What this task involves -> Swap "screenshot" for "screen capture" in the stretch of rows from the start through the line containing "pyautogui.click(x=646, y=404)", keeping everything else the same, and leave the pictures out of your answer.

==========

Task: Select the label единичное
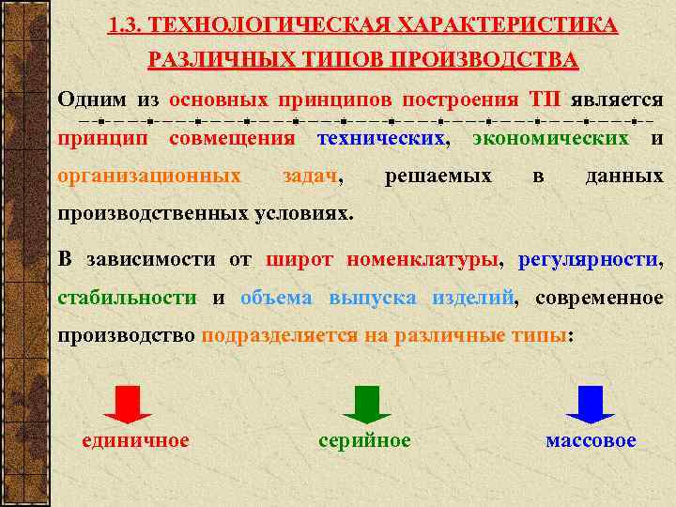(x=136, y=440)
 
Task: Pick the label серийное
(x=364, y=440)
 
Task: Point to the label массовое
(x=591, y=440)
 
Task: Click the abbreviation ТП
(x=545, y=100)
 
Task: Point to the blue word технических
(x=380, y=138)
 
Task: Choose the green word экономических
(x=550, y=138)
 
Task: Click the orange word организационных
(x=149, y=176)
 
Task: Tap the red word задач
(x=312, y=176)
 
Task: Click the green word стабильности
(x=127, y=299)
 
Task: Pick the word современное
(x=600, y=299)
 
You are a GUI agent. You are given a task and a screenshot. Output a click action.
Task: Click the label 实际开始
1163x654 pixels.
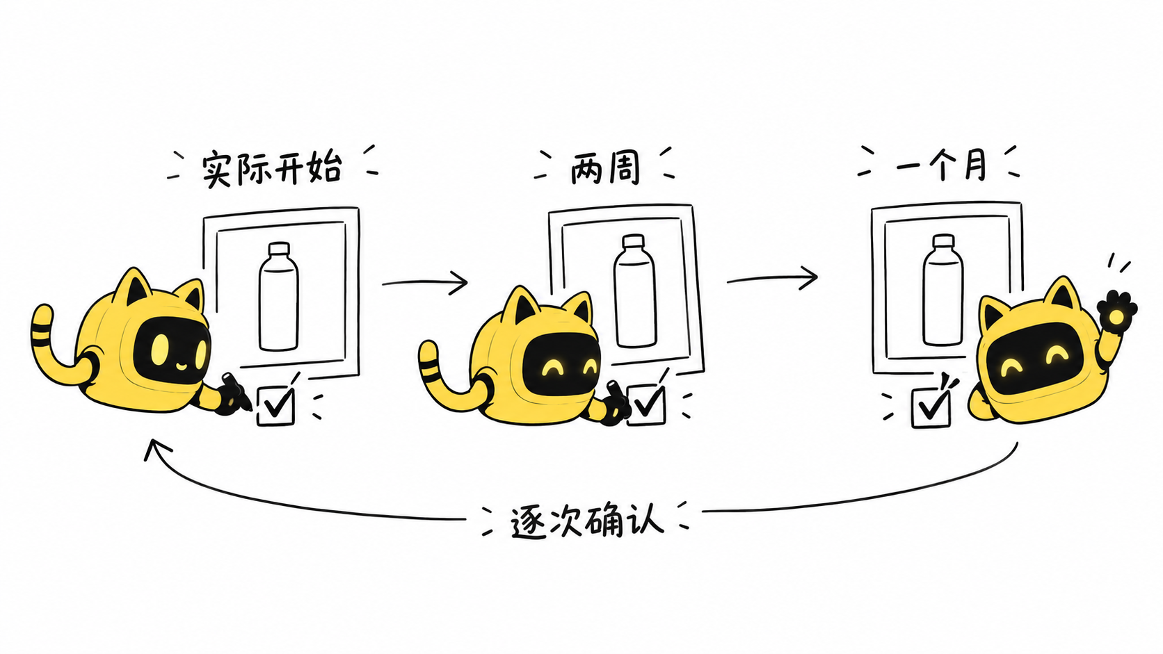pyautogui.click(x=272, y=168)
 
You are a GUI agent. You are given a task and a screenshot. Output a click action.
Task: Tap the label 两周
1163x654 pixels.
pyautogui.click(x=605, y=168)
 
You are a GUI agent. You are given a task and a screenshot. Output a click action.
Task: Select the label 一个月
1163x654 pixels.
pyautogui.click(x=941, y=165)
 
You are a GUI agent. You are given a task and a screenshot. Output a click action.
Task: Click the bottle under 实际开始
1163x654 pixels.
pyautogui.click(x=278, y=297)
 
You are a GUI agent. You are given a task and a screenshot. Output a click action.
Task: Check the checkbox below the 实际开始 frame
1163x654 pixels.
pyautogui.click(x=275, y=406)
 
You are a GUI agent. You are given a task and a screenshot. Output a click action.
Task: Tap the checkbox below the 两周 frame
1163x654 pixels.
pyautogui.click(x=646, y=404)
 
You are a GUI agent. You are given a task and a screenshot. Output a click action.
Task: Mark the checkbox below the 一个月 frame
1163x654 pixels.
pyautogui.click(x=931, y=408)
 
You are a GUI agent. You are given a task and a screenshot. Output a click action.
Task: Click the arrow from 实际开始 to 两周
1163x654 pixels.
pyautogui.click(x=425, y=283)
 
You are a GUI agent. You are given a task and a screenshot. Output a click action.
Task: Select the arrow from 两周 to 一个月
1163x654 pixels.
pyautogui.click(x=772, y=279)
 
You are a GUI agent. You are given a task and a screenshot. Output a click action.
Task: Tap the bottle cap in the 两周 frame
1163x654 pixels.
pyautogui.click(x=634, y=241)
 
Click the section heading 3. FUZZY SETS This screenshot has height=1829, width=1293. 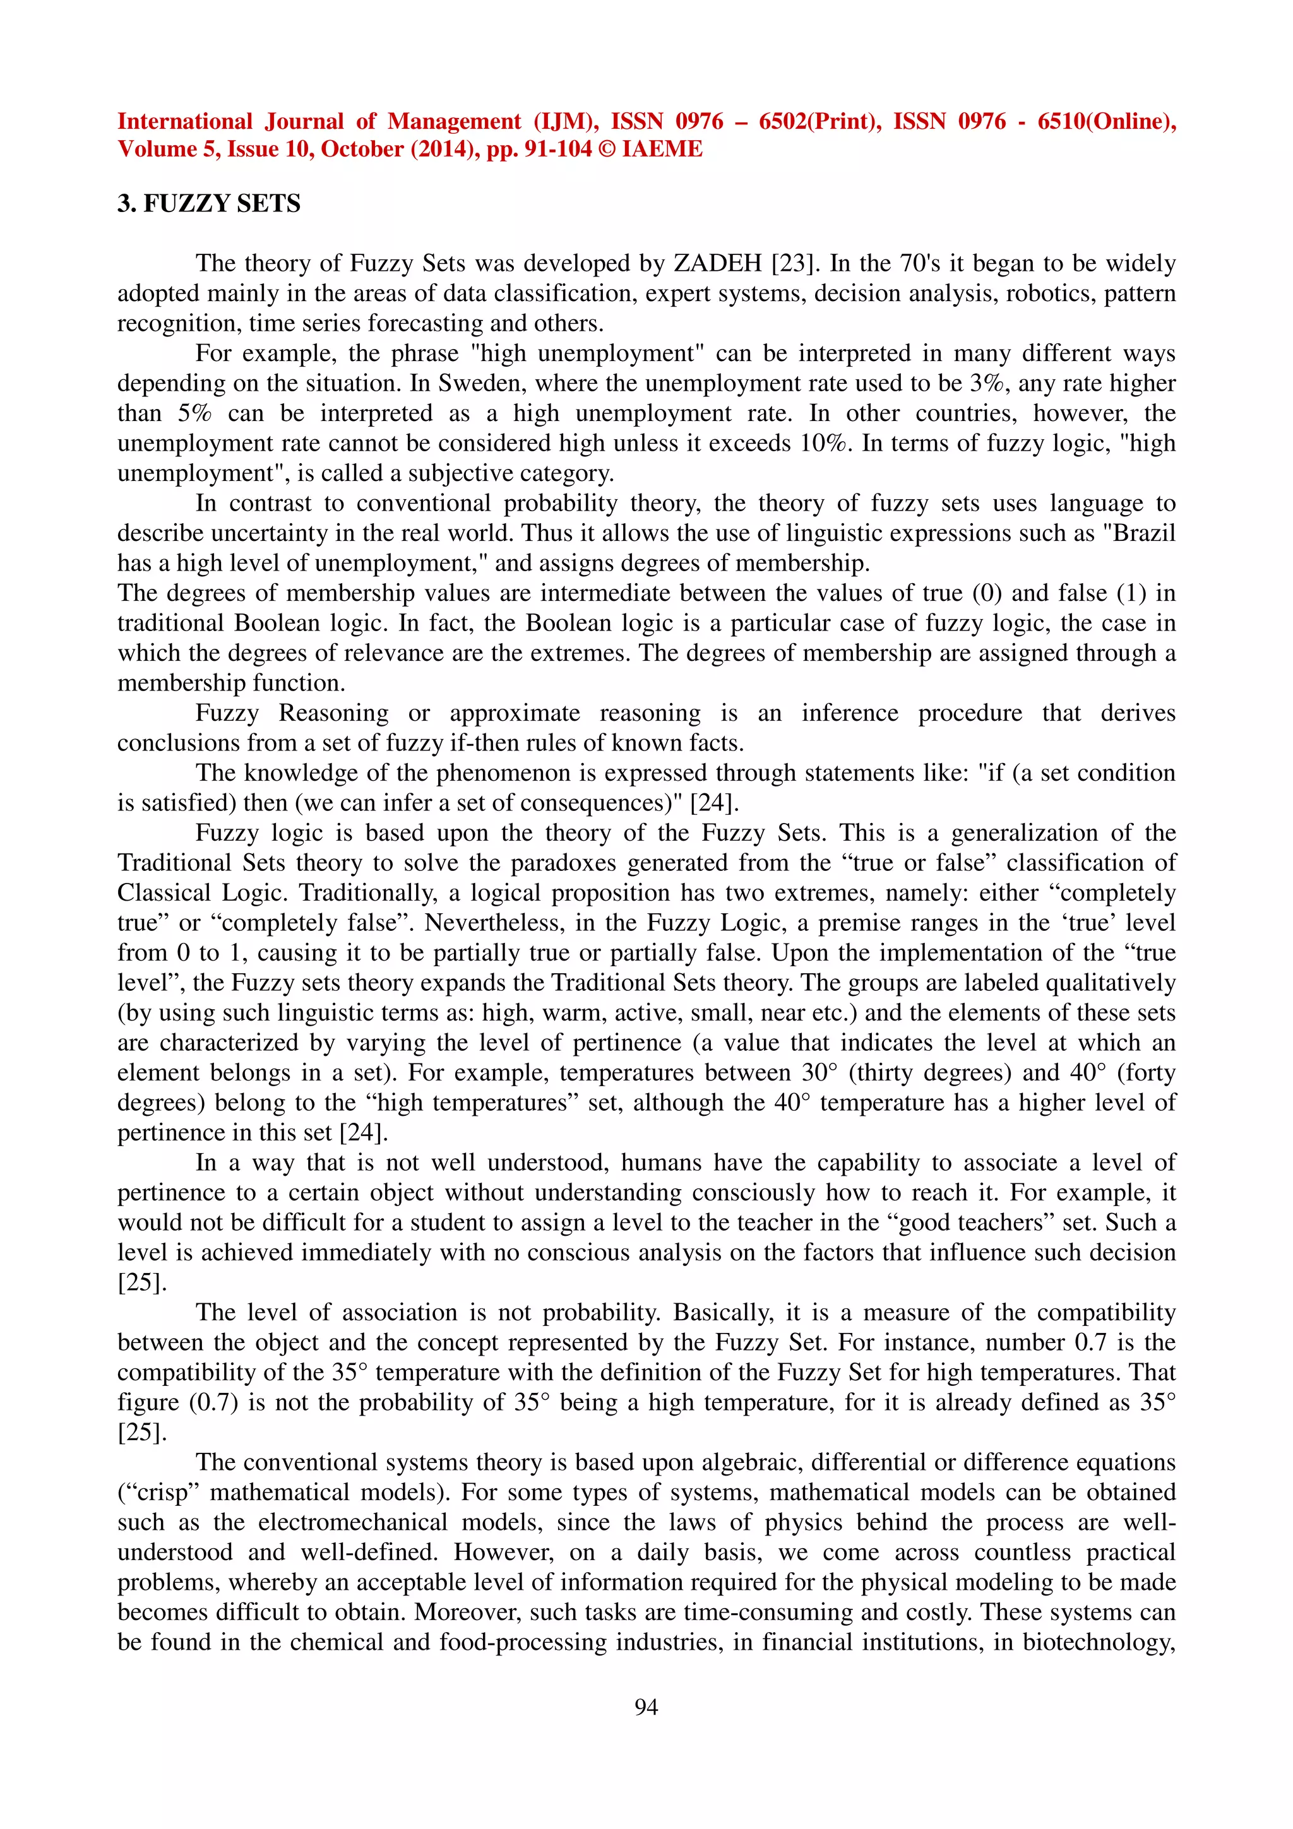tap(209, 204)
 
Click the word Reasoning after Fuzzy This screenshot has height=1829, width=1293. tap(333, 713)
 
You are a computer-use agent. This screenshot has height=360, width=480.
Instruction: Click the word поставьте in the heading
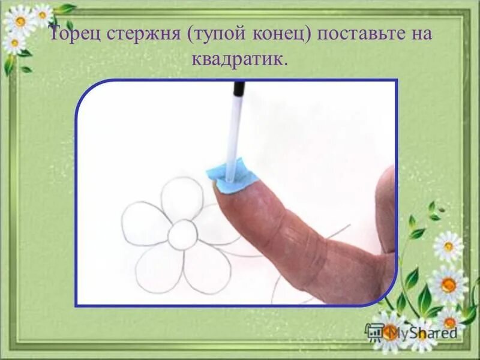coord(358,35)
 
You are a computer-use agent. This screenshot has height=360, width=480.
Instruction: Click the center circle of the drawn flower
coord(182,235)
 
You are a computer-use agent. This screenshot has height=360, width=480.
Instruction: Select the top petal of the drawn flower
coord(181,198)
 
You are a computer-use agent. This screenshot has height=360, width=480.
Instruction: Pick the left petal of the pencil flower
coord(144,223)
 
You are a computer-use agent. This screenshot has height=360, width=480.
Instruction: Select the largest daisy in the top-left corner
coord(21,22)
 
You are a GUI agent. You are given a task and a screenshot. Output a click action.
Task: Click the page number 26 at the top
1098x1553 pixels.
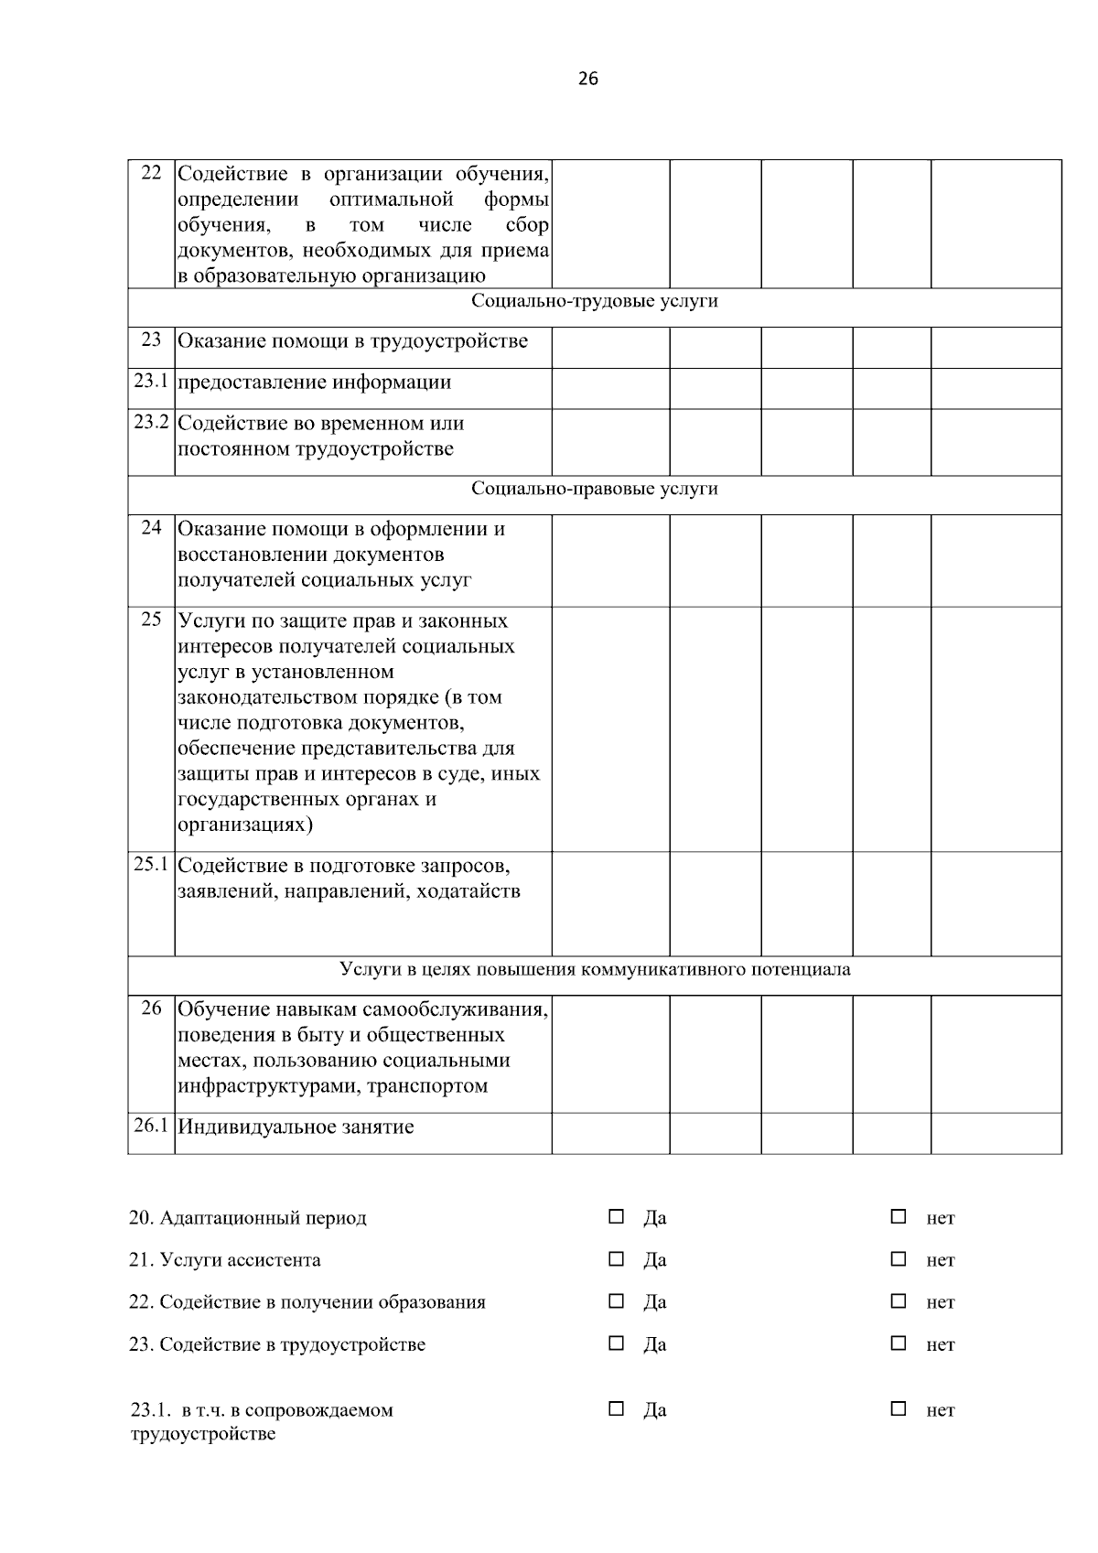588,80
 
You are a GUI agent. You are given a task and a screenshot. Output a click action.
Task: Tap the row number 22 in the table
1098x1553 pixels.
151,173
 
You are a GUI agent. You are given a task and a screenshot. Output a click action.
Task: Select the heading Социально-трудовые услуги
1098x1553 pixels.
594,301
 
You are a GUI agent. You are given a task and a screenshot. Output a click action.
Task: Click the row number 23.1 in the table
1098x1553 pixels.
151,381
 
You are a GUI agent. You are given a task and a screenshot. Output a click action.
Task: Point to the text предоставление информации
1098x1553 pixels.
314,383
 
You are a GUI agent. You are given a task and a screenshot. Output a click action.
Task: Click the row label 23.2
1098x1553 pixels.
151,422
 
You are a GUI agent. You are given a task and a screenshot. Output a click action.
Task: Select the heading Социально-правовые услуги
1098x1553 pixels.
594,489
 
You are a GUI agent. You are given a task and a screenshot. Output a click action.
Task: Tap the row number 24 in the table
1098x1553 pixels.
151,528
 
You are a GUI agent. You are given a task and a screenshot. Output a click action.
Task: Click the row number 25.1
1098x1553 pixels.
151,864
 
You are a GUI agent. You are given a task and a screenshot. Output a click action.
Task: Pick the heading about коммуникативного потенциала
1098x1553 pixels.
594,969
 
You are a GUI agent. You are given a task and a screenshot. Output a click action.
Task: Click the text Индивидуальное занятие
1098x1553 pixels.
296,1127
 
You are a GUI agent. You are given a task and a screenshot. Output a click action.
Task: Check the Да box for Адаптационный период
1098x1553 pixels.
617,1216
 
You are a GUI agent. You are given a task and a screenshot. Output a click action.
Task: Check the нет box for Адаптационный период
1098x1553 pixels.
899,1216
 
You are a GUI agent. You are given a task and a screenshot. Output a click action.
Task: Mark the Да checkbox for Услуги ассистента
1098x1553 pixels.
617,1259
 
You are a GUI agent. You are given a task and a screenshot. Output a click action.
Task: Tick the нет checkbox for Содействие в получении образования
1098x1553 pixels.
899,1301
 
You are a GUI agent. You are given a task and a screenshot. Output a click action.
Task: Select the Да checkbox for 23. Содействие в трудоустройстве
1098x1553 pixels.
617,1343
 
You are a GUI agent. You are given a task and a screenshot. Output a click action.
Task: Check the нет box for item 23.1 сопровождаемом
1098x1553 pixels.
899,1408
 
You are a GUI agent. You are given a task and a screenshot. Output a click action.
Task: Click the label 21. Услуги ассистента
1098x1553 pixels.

==========

Correct response ->
Task: Select the label единичное
(x=136, y=440)
 
Task: Pick the label серийное
(x=364, y=440)
 
Task: Point to the label массовое
(x=591, y=440)
 
Task: Click the abbreviation ТП
(x=545, y=100)
 
Task: Point to the blue word технических
(x=380, y=138)
 
Task: Choose the green word экономических
(x=550, y=138)
 
Task: Click the orange word организационных
(x=149, y=176)
 
Task: Tap the red word задач
(x=312, y=176)
 
Task: Click the green word стабильности
(x=127, y=299)
 
Task: Pick the word современное
(x=600, y=299)
 
You are a GUI agent. You are given a task and a screen capture. Output a click action.
Task: Click the label 实际开始
1163x654 pixels.
pyautogui.click(x=272, y=168)
 
You are a GUI agent. You are given a task and a screen capture. Output a click action.
Task: Tap the label 两周
1163x654 pixels.
pyautogui.click(x=605, y=168)
 
You are a GUI agent. You are given a task and a screen capture. Output a click action.
Task: Select the label 一个月
1163x654 pixels.
pyautogui.click(x=941, y=165)
 
You are a GUI agent. You are given a task and a screen capture. Output a click action.
Task: Click the bottle under 实际开始
1163x654 pixels.
pyautogui.click(x=278, y=297)
 
You are a GUI agent. You are given a task and a screen capture. Output a click action.
Task: Check the checkbox below the 实际开始 frame
1163x654 pixels.
pyautogui.click(x=275, y=406)
 
You are a GUI agent. You are given a task and a screen capture. Output a click action.
Task: Tap the checkbox below the 两周 frame
1163x654 pixels.
pyautogui.click(x=646, y=404)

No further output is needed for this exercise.